● **REQUIRED WORK**: Count how many lines in the following data hold the word "folder". Your answer is the number and nothing else.

*** Block opens ***

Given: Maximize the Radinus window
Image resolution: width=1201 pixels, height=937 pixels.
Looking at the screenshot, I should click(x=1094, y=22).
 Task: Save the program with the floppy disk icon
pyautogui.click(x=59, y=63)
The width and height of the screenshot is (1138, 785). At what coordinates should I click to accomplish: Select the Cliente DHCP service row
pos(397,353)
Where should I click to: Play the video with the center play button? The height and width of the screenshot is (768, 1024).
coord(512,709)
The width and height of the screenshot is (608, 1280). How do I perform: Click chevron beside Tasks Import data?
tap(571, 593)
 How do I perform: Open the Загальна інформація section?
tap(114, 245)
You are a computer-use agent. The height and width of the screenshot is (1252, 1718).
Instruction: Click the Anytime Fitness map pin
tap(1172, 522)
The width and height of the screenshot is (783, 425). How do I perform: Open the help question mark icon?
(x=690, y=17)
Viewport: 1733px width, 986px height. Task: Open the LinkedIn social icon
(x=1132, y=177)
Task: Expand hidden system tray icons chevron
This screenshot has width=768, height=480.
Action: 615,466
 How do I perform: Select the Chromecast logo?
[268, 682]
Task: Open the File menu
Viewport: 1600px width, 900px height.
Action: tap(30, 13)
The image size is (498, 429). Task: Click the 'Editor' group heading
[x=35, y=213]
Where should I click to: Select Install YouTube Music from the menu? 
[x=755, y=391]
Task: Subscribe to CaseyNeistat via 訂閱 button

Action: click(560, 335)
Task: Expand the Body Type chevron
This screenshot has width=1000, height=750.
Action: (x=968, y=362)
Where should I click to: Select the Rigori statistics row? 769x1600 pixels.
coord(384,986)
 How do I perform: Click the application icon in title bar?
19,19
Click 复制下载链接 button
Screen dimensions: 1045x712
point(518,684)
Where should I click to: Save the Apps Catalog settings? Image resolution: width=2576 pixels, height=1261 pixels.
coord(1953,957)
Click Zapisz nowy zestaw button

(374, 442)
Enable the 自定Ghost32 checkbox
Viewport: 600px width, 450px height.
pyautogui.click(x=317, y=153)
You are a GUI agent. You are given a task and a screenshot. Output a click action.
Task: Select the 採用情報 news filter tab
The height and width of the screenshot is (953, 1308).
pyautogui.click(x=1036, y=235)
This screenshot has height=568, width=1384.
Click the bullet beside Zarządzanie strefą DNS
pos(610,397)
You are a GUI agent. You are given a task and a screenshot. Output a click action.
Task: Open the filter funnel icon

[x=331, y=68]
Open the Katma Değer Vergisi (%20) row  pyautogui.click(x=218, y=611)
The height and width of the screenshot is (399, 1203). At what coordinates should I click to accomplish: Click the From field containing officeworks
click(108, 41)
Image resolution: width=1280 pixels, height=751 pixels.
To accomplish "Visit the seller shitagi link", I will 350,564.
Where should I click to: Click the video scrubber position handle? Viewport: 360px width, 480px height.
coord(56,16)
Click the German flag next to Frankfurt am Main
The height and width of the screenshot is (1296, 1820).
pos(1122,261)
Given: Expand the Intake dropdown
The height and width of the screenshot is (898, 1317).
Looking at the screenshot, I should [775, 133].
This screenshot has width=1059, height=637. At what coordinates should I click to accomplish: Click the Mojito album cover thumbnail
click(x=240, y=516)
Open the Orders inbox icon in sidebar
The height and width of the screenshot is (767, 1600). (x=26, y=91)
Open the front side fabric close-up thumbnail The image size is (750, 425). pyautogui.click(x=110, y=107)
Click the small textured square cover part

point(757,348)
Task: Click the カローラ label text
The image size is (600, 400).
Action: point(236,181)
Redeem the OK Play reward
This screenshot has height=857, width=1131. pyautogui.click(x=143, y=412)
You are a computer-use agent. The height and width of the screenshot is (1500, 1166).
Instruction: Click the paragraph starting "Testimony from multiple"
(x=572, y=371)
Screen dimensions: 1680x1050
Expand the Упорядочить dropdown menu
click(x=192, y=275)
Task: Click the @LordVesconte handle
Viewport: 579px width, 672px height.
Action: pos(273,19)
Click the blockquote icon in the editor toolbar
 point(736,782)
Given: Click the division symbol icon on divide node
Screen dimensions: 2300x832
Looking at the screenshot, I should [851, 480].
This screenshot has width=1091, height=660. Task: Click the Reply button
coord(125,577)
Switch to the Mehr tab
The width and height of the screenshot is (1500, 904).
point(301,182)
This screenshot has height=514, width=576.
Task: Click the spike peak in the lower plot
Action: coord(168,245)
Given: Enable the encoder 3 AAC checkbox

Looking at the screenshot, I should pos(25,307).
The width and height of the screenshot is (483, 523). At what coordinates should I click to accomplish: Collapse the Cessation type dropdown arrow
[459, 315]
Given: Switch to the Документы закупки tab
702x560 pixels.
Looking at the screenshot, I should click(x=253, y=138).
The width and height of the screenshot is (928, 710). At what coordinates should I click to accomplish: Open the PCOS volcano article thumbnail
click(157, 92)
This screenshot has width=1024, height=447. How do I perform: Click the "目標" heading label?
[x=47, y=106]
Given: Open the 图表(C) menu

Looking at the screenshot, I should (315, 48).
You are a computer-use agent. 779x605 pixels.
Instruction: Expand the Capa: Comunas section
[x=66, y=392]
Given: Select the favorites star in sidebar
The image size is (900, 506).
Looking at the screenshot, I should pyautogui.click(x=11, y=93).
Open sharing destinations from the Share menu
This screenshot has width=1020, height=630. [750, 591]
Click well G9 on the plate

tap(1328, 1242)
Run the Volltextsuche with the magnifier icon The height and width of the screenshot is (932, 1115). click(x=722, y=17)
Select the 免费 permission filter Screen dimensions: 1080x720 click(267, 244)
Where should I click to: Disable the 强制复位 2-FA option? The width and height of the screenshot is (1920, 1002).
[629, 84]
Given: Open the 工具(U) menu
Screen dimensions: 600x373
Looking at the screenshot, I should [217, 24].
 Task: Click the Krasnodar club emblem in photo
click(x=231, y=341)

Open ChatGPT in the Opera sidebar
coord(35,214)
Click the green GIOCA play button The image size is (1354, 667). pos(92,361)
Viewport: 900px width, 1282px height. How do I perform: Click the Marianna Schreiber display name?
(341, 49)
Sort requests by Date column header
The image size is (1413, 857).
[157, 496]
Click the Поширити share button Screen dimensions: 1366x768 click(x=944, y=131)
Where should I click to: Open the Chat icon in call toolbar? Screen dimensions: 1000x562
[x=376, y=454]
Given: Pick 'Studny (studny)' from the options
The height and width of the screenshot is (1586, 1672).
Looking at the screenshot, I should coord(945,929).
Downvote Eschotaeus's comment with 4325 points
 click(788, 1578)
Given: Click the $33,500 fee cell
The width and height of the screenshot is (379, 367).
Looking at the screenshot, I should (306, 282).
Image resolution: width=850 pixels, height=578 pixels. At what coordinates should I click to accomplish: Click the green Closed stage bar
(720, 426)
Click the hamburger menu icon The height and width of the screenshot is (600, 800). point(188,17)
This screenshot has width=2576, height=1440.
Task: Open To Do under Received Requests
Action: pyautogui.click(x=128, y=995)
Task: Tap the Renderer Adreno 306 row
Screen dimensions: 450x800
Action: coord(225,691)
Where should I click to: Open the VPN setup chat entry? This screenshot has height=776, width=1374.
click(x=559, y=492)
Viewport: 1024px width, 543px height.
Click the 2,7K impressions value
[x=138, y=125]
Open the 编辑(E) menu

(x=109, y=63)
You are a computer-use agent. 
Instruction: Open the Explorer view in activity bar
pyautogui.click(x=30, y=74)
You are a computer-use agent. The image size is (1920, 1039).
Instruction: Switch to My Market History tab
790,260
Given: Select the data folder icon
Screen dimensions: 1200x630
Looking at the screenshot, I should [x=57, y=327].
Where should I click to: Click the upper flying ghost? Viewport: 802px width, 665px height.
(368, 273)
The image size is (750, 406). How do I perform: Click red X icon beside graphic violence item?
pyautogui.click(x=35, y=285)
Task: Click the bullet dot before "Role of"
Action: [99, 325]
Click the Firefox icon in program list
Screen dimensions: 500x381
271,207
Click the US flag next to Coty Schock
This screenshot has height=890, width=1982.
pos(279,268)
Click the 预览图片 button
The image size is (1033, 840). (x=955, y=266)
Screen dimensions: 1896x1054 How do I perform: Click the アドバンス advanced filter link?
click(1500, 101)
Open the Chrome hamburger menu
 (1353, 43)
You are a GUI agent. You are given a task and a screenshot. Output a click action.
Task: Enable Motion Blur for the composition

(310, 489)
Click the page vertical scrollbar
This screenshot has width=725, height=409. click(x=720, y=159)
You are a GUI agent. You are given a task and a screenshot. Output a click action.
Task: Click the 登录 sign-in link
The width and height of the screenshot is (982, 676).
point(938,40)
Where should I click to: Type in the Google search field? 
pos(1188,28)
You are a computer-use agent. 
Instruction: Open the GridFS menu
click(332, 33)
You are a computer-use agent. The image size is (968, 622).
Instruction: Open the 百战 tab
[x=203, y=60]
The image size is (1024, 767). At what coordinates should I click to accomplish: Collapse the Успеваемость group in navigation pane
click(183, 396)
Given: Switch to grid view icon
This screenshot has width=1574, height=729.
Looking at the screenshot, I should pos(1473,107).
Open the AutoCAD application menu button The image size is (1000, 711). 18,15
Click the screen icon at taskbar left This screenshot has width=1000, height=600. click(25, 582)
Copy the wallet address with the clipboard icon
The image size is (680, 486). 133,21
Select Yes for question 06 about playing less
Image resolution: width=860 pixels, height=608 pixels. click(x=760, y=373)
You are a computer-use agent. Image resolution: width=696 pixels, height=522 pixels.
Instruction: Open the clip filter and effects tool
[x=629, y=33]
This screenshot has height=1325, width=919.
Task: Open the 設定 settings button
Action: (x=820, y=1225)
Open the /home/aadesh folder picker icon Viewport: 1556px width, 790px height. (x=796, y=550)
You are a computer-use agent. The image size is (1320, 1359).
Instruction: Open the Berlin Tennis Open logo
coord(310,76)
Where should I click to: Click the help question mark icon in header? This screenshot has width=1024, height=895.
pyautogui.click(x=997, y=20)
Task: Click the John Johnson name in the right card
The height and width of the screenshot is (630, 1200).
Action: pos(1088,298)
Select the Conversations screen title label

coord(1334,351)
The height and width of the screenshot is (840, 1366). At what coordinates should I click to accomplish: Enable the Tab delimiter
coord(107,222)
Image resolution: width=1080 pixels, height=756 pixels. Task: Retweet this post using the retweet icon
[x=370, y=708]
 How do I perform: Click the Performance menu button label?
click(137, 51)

*** Block closes ***

● **ANSWER TO THIS PROBLEM**: 2